**** MATERIAL FOR THIS TASK

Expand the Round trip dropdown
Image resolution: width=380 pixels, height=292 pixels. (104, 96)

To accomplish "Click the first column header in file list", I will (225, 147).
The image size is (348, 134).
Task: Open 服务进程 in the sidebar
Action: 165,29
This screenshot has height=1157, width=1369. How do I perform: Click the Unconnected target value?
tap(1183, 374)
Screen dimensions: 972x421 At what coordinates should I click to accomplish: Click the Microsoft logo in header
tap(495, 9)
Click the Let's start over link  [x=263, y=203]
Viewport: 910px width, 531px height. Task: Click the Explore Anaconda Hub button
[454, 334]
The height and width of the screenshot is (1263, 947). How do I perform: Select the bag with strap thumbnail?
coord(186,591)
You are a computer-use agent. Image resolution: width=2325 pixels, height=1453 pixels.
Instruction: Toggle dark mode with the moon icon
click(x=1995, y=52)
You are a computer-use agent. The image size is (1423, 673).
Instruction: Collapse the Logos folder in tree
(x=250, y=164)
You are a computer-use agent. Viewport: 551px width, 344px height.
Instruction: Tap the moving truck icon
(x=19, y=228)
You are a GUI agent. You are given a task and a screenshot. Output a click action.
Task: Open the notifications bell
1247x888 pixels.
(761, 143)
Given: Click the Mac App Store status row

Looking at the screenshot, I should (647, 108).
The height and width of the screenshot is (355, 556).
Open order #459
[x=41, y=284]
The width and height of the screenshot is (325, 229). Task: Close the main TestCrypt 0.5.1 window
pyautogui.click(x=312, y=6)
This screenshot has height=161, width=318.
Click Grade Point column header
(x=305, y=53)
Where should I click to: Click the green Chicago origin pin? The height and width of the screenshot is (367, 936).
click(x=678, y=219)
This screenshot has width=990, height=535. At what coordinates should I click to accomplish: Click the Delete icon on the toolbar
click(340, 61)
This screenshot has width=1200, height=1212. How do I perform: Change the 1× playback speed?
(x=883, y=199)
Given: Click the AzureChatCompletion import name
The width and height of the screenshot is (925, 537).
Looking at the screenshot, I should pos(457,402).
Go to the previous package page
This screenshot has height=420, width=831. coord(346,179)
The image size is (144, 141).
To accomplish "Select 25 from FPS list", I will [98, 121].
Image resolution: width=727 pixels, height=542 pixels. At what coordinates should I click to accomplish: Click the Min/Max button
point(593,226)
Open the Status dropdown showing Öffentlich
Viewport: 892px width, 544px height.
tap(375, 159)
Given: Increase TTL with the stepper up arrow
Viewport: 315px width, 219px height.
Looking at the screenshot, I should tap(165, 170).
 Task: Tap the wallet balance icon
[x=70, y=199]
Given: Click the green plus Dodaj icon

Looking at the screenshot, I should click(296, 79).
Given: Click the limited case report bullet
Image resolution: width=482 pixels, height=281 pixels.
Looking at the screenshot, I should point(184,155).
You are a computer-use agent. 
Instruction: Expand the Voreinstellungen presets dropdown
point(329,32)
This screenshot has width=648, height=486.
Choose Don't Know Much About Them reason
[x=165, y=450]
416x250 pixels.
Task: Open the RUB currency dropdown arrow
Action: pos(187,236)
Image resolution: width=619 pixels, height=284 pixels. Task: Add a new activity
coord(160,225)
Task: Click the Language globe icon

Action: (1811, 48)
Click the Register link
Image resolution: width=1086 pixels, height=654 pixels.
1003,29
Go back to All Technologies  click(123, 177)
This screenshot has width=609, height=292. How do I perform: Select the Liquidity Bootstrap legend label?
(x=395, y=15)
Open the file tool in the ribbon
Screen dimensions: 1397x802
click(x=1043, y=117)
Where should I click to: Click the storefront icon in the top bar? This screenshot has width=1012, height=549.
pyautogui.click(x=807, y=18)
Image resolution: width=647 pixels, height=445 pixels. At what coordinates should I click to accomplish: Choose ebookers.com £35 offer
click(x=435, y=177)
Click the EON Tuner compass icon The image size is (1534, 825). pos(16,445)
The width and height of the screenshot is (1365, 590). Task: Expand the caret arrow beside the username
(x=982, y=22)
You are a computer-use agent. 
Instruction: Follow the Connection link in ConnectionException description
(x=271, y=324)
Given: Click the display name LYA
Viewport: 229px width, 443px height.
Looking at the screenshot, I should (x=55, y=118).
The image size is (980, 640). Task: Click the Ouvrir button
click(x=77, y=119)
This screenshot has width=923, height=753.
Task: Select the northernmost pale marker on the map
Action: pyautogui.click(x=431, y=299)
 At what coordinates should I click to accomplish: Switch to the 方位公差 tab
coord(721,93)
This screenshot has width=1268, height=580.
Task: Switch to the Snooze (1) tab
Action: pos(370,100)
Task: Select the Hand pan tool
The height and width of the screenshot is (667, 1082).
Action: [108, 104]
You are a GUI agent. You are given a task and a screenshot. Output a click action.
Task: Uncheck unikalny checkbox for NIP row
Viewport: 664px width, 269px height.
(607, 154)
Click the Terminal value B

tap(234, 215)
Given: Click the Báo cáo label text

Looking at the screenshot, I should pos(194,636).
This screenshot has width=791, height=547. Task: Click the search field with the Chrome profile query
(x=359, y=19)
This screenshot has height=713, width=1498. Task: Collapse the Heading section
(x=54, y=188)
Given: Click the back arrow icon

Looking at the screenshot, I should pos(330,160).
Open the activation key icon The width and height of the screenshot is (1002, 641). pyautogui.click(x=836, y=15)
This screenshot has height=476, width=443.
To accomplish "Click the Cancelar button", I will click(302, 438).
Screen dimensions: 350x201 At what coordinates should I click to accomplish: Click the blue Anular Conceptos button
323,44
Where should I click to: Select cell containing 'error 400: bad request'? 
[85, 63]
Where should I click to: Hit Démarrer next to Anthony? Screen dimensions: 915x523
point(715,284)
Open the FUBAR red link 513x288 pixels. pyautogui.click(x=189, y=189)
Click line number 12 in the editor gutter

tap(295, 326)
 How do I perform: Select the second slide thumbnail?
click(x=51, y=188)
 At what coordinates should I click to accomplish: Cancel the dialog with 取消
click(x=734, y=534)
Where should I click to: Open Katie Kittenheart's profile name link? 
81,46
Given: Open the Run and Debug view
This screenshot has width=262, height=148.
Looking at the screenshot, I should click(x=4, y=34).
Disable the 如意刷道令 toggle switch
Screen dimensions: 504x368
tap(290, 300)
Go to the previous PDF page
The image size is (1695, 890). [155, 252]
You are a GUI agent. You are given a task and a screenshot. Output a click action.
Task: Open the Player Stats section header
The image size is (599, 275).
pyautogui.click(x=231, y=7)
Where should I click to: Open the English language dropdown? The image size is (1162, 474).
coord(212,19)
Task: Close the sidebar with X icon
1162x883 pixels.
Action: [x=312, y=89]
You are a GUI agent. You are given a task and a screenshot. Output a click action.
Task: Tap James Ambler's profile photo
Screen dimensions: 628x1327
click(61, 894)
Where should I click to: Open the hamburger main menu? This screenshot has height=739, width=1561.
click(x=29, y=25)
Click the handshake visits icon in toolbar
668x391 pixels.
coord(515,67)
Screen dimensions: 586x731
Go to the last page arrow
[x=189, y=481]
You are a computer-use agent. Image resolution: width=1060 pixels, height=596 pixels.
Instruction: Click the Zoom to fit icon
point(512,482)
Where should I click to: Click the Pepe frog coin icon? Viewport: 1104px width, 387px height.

********

WHAT YOU ARE ASKED TO DO:
Return every record above exactly, line by line.

ANSWER BOX:
Expand the Round trip dropdown
Image resolution: width=380 pixels, height=292 pixels. (104, 96)

To accomplish "Click the first column header in file list", I will (225, 147).
The image size is (348, 134).
Task: Open 服务进程 in the sidebar
Action: 165,29
This screenshot has height=1157, width=1369. How do I perform: Click the Unconnected target value?
tap(1183, 374)
Screen dimensions: 972x421 At what coordinates should I click to accomplish: Click the Microsoft logo in header
tap(495, 9)
Click the Let's start over link  [x=263, y=203]
Viewport: 910px width, 531px height. Task: Click the Explore Anaconda Hub button
[454, 334]
The height and width of the screenshot is (1263, 947). How do I perform: Select the bag with strap thumbnail?
coord(186,591)
You are a computer-use agent. Image resolution: width=2325 pixels, height=1453 pixels.
Instruction: Toggle dark mode with the moon icon
click(x=1995, y=52)
You are a computer-use agent. The image size is (1423, 673).
Instruction: Collapse the Logos folder in tree
(x=250, y=164)
You are a computer-use agent. Viewport: 551px width, 344px height.
Instruction: Tap the moving truck icon
(x=19, y=228)
You are a GUI agent. You are given a task and a screenshot. Output a click action.
Task: Open the notifications bell
1247x888 pixels.
(761, 143)
Given: Click the Mac App Store status row

Looking at the screenshot, I should (647, 108).
The height and width of the screenshot is (355, 556).
Open order #459
[x=41, y=284]
The width and height of the screenshot is (325, 229). Task: Close the main TestCrypt 0.5.1 window
pyautogui.click(x=312, y=6)
This screenshot has height=161, width=318.
Click Grade Point column header
(x=305, y=53)
Where should I click to: Click the green Chicago origin pin? The height and width of the screenshot is (367, 936).
click(x=678, y=219)
This screenshot has width=990, height=535. At what coordinates should I click to accomplish: Click the Delete icon on the toolbar
click(340, 61)
This screenshot has width=1200, height=1212. How do I perform: Change the 1× playback speed?
(x=883, y=199)
Given: Click the AzureChatCompletion import name
The width and height of the screenshot is (925, 537).
Looking at the screenshot, I should pos(457,402).
Go to the previous package page
This screenshot has height=420, width=831. coord(346,179)
The image size is (144, 141).
To accomplish "Select 25 from FPS list", I will [98, 121].
Image resolution: width=727 pixels, height=542 pixels. At what coordinates should I click to accomplish: Click the Min/Max button
point(593,226)
Open the Status dropdown showing Öffentlich
Viewport: 892px width, 544px height.
tap(375, 159)
Given: Increase TTL with the stepper up arrow
Viewport: 315px width, 219px height.
Looking at the screenshot, I should tap(165, 170).
 Task: Tap the wallet balance icon
[x=70, y=199]
Given: Click the green plus Dodaj icon

Looking at the screenshot, I should click(296, 79).
Given: Click the limited case report bullet
Image resolution: width=482 pixels, height=281 pixels.
Looking at the screenshot, I should point(184,155).
You are a computer-use agent. 
Instruction: Expand the Voreinstellungen presets dropdown
point(329,32)
This screenshot has width=648, height=486.
Choose Don't Know Much About Them reason
[x=165, y=450]
416x250 pixels.
Task: Open the RUB currency dropdown arrow
Action: pos(187,236)
Image resolution: width=619 pixels, height=284 pixels. Task: Add a new activity
coord(160,225)
Task: Click the Language globe icon

Action: (1811, 48)
Click the Register link
Image resolution: width=1086 pixels, height=654 pixels.
1003,29
Go back to All Technologies  click(123, 177)
This screenshot has width=609, height=292. How do I perform: Select the Liquidity Bootstrap legend label?
(x=395, y=15)
Open the file tool in the ribbon
Screen dimensions: 1397x802
click(x=1043, y=117)
Where should I click to: Click the storefront icon in the top bar? This screenshot has width=1012, height=549.
pyautogui.click(x=807, y=18)
Image resolution: width=647 pixels, height=445 pixels. At what coordinates should I click to accomplish: Choose ebookers.com £35 offer
click(x=435, y=177)
Click the EON Tuner compass icon The image size is (1534, 825). pos(16,445)
The width and height of the screenshot is (1365, 590). Task: Expand the caret arrow beside the username
(x=982, y=22)
You are a computer-use agent. 
Instruction: Follow the Connection link in ConnectionException description
(x=271, y=324)
Given: Click the display name LYA
Viewport: 229px width, 443px height.
Looking at the screenshot, I should (x=55, y=118).
The image size is (980, 640). Task: Click the Ouvrir button
click(x=77, y=119)
This screenshot has width=923, height=753.
Task: Select the northernmost pale marker on the map
Action: pyautogui.click(x=431, y=299)
 At what coordinates should I click to accomplish: Switch to the 方位公差 tab
coord(721,93)
This screenshot has width=1268, height=580.
Task: Switch to the Snooze (1) tab
Action: pos(370,100)
Task: Select the Hand pan tool
The height and width of the screenshot is (667, 1082).
Action: [108, 104]
You are a GUI agent. You are given a task and a screenshot. Output a click action.
Task: Uncheck unikalny checkbox for NIP row
Viewport: 664px width, 269px height.
(607, 154)
Click the Terminal value B

tap(234, 215)
Given: Click the Báo cáo label text

Looking at the screenshot, I should pos(194,636).
This screenshot has width=791, height=547. Task: Click the search field with the Chrome profile query
(x=359, y=19)
This screenshot has height=713, width=1498. Task: Collapse the Heading section
(x=54, y=188)
Given: Click the back arrow icon

Looking at the screenshot, I should pos(330,160).
Open the activation key icon The width and height of the screenshot is (1002, 641). pyautogui.click(x=836, y=15)
This screenshot has height=476, width=443.
To accomplish "Click the Cancelar button", I will click(302, 438).
Screen dimensions: 350x201 At what coordinates should I click to accomplish: Click the blue Anular Conceptos button
323,44
Where should I click to: Select cell containing 'error 400: bad request'? 
[85, 63]
Where should I click to: Hit Démarrer next to Anthony? Screen dimensions: 915x523
point(715,284)
Open the FUBAR red link 513x288 pixels. pyautogui.click(x=189, y=189)
Click line number 12 in the editor gutter

tap(295, 326)
 How do I perform: Select the second slide thumbnail?
click(x=51, y=188)
 At what coordinates should I click to accomplish: Cancel the dialog with 取消
click(x=734, y=534)
Where should I click to: Open Katie Kittenheart's profile name link? 
81,46
Given: Open the Run and Debug view
This screenshot has width=262, height=148.
Looking at the screenshot, I should click(x=4, y=34).
Disable the 如意刷道令 toggle switch
Screen dimensions: 504x368
tap(290, 300)
Go to the previous PDF page
The image size is (1695, 890). [155, 252]
You are a GUI agent. You are given a task and a screenshot. Output a click action.
Task: Open the Player Stats section header
The image size is (599, 275).
pyautogui.click(x=231, y=7)
Where should I click to: Open the English language dropdown? The image size is (1162, 474).
coord(212,19)
Task: Close the sidebar with X icon
1162x883 pixels.
Action: [x=312, y=89]
You are a GUI agent. You are given a task and a screenshot. Output a click action.
Task: Tap James Ambler's profile photo
Screen dimensions: 628x1327
click(61, 894)
Where should I click to: Open the hamburger main menu? This screenshot has height=739, width=1561.
click(x=29, y=25)
Click the handshake visits icon in toolbar
668x391 pixels.
coord(515,67)
Screen dimensions: 586x731
Go to the last page arrow
[x=189, y=481]
You are a computer-use agent. Image resolution: width=1060 pixels, height=596 pixels.
Instruction: Click the Zoom to fit icon
point(512,482)
Where should I click to: Click the Pepe frog coin icon? Viewport: 1104px width, 387px height.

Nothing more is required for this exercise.